- _What you are asked to do_
Here are some records. Print all of them exactly.

- _Data listing_
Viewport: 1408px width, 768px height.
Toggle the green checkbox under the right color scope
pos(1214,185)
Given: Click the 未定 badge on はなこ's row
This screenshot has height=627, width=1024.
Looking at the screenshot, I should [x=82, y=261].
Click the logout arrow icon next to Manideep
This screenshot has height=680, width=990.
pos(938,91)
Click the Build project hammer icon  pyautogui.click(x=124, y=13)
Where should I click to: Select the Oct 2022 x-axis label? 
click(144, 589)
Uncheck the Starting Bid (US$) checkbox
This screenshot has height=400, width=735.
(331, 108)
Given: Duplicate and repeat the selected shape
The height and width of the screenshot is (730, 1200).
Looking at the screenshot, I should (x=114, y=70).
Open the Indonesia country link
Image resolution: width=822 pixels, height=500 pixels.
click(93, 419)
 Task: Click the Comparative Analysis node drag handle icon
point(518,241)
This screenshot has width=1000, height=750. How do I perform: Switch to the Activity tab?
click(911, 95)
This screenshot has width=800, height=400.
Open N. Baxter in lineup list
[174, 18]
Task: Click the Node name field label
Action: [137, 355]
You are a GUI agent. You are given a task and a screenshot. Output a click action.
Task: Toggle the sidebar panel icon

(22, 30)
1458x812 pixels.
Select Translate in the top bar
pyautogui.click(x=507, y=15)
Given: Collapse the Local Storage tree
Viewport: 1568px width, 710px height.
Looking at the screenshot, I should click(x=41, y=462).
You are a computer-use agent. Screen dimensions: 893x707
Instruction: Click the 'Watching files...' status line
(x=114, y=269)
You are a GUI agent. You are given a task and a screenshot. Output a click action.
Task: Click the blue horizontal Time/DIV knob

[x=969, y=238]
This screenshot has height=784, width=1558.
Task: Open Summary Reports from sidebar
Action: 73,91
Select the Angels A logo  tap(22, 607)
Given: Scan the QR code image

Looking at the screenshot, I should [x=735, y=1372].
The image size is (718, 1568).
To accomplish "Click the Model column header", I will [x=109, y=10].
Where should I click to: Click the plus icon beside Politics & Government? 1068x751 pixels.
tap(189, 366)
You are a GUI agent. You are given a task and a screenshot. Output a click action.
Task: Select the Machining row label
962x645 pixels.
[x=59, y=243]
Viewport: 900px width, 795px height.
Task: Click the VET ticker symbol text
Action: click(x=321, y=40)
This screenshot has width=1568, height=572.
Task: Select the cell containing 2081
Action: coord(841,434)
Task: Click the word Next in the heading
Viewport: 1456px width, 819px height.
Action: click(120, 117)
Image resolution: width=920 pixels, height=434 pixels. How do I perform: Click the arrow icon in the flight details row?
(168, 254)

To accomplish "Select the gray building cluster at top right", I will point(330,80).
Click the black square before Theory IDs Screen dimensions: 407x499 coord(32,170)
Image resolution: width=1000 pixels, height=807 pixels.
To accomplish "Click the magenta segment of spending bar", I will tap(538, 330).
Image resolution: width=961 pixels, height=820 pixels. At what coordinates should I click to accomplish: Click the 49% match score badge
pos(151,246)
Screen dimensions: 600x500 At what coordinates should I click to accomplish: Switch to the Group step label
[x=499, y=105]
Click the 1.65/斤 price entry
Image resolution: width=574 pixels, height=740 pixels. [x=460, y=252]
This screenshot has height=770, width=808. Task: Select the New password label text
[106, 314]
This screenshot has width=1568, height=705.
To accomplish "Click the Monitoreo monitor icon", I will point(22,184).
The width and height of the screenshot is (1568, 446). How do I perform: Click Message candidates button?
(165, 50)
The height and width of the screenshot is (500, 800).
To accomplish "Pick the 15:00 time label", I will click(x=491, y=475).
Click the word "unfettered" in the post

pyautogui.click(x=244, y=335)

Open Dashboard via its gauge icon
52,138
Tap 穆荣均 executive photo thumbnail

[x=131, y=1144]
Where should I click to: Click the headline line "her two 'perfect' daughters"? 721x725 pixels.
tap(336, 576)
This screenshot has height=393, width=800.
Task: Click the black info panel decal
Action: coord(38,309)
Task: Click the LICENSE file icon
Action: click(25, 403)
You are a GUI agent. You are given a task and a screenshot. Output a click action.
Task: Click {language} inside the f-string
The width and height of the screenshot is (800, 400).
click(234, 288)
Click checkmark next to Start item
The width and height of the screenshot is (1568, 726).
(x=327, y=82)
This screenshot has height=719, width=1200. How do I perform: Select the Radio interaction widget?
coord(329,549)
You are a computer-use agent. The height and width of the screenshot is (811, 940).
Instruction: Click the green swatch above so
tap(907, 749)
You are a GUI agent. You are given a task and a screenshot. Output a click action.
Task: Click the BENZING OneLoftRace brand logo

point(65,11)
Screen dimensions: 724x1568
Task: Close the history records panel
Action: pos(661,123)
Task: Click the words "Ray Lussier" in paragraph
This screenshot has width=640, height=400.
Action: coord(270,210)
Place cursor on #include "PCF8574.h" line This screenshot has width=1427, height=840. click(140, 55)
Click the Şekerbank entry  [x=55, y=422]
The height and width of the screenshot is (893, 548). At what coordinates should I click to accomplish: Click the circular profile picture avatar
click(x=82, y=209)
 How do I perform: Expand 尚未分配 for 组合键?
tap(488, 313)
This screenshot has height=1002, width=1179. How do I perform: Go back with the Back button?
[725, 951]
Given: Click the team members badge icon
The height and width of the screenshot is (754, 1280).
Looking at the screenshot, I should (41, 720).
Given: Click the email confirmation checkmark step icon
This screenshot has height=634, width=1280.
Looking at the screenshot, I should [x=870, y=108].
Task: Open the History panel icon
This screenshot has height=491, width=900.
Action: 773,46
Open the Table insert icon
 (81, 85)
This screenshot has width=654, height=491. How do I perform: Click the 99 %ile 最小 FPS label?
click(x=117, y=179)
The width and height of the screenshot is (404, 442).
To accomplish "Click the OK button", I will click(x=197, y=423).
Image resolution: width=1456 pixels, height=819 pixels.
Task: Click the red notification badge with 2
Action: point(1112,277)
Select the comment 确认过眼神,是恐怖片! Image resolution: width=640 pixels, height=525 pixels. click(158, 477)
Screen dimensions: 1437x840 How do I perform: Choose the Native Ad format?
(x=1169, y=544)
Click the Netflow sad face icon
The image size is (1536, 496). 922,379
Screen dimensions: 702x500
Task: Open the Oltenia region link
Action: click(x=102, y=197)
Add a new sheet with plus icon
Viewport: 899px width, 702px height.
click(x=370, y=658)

- _Output of the task_
Viewport: 1408px width, 768px height.
Toggle the green checkbox under the right color scope
pos(1214,185)
Given: Click the 未定 badge on はなこ's row
This screenshot has height=627, width=1024.
Looking at the screenshot, I should [x=82, y=261].
Click the logout arrow icon next to Manideep
This screenshot has height=680, width=990.
pos(938,91)
Click the Build project hammer icon  pyautogui.click(x=124, y=13)
Where should I click to: Select the Oct 2022 x-axis label? 
click(144, 589)
Uncheck the Starting Bid (US$) checkbox
This screenshot has height=400, width=735.
(331, 108)
Given: Duplicate and repeat the selected shape
The height and width of the screenshot is (730, 1200).
Looking at the screenshot, I should (x=114, y=70).
Open the Indonesia country link
Image resolution: width=822 pixels, height=500 pixels.
click(93, 419)
 Task: Click the Comparative Analysis node drag handle icon
point(518,241)
This screenshot has width=1000, height=750. How do I perform: Switch to the Activity tab?
click(911, 95)
This screenshot has width=800, height=400.
Open N. Baxter in lineup list
[174, 18]
Task: Click the Node name field label
Action: [137, 355]
You are a GUI agent. You are given a task and a screenshot. Output a click action.
Task: Toggle the sidebar panel icon

(22, 30)
1458x812 pixels.
Select Translate in the top bar
pyautogui.click(x=507, y=15)
Given: Collapse the Local Storage tree
Viewport: 1568px width, 710px height.
Looking at the screenshot, I should click(x=41, y=462).
You are a computer-use agent. Screen dimensions: 893x707
Instruction: Click the 'Watching files...' status line
(x=114, y=269)
You are a GUI agent. You are given a task and a screenshot. Output a click action.
Task: Click the blue horizontal Time/DIV knob

[x=969, y=238]
This screenshot has height=784, width=1558.
Task: Open Summary Reports from sidebar
Action: 73,91
Select the Angels A logo  tap(22, 607)
Given: Scan the QR code image

Looking at the screenshot, I should [x=735, y=1372].
The image size is (718, 1568).
To accomplish "Click the Model column header", I will [x=109, y=10].
Where should I click to: Click the plus icon beside Politics & Government? 1068x751 pixels.
tap(189, 366)
You are a GUI agent. You are given a task and a screenshot. Output a click action.
Task: Select the Machining row label
962x645 pixels.
[x=59, y=243]
Viewport: 900px width, 795px height.
Task: Click the VET ticker symbol text
Action: click(x=321, y=40)
This screenshot has width=1568, height=572.
Task: Select the cell containing 2081
Action: coord(841,434)
Task: Click the word Next in the heading
Viewport: 1456px width, 819px height.
Action: click(120, 117)
Image resolution: width=920 pixels, height=434 pixels. How do I perform: Click the arrow icon in the flight details row?
(168, 254)

To accomplish "Select the gray building cluster at top right", I will point(330,80).
Click the black square before Theory IDs Screen dimensions: 407x499 coord(32,170)
Image resolution: width=1000 pixels, height=807 pixels.
To accomplish "Click the magenta segment of spending bar", I will tap(538, 330).
Image resolution: width=961 pixels, height=820 pixels. At what coordinates should I click to accomplish: Click the 49% match score badge
pos(151,246)
Screen dimensions: 600x500 At what coordinates should I click to accomplish: Switch to the Group step label
[x=499, y=105]
Click the 1.65/斤 price entry
Image resolution: width=574 pixels, height=740 pixels. [x=460, y=252]
This screenshot has height=770, width=808. Task: Select the New password label text
[106, 314]
This screenshot has width=1568, height=705.
To accomplish "Click the Monitoreo monitor icon", I will point(22,184).
The width and height of the screenshot is (1568, 446). How do I perform: Click Message candidates button?
(165, 50)
The height and width of the screenshot is (500, 800).
To accomplish "Pick the 15:00 time label", I will click(x=491, y=475).
Click the word "unfettered" in the post

pyautogui.click(x=244, y=335)

Open Dashboard via its gauge icon
52,138
Tap 穆荣均 executive photo thumbnail

[x=131, y=1144]
Where should I click to: Click the headline line "her two 'perfect' daughters"? 721x725 pixels.
tap(336, 576)
This screenshot has height=393, width=800.
Task: Click the black info panel decal
Action: coord(38,309)
Task: Click the LICENSE file icon
Action: click(25, 403)
You are a GUI agent. You are given a task and a screenshot. Output a click action.
Task: Click {language} inside the f-string
The width and height of the screenshot is (800, 400).
click(234, 288)
Click checkmark next to Start item
The width and height of the screenshot is (1568, 726).
(x=327, y=82)
This screenshot has height=719, width=1200. How do I perform: Select the Radio interaction widget?
coord(329,549)
You are a computer-use agent. The height and width of the screenshot is (811, 940).
Instruction: Click the green swatch above so
tap(907, 749)
You are a GUI agent. You are given a task and a screenshot. Output a click action.
Task: Click the BENZING OneLoftRace brand logo

point(65,11)
Screen dimensions: 724x1568
Task: Close the history records panel
Action: pos(661,123)
Task: Click the words "Ray Lussier" in paragraph
This screenshot has width=640, height=400.
Action: coord(270,210)
Place cursor on #include "PCF8574.h" line This screenshot has width=1427, height=840. click(140, 55)
Click the Şekerbank entry  [x=55, y=422]
The height and width of the screenshot is (893, 548). At what coordinates should I click to accomplish: Click the circular profile picture avatar
click(x=82, y=209)
 How do I perform: Expand 尚未分配 for 组合键?
tap(488, 313)
This screenshot has height=1002, width=1179. How do I perform: Go back with the Back button?
[725, 951]
Given: Click the team members badge icon
The height and width of the screenshot is (754, 1280).
Looking at the screenshot, I should (41, 720).
Given: Click the email confirmation checkmark step icon
This screenshot has height=634, width=1280.
Looking at the screenshot, I should [x=870, y=108].
Task: Open the History panel icon
This screenshot has height=491, width=900.
Action: 773,46
Open the Table insert icon
 (81, 85)
This screenshot has width=654, height=491. How do I perform: Click the 99 %ile 最小 FPS label?
click(x=117, y=179)
The width and height of the screenshot is (404, 442).
To accomplish "Click the OK button", I will click(x=197, y=423).
Image resolution: width=1456 pixels, height=819 pixels.
Task: Click the red notification badge with 2
Action: point(1112,277)
Select the comment 确认过眼神,是恐怖片! Image resolution: width=640 pixels, height=525 pixels. click(158, 477)
Screen dimensions: 1437x840 How do I perform: Choose the Native Ad format?
(x=1169, y=544)
Click the Netflow sad face icon
The image size is (1536, 496). 922,379
Screen dimensions: 702x500
Task: Open the Oltenia region link
Action: click(x=102, y=197)
Add a new sheet with plus icon
Viewport: 899px width, 702px height.
click(x=370, y=658)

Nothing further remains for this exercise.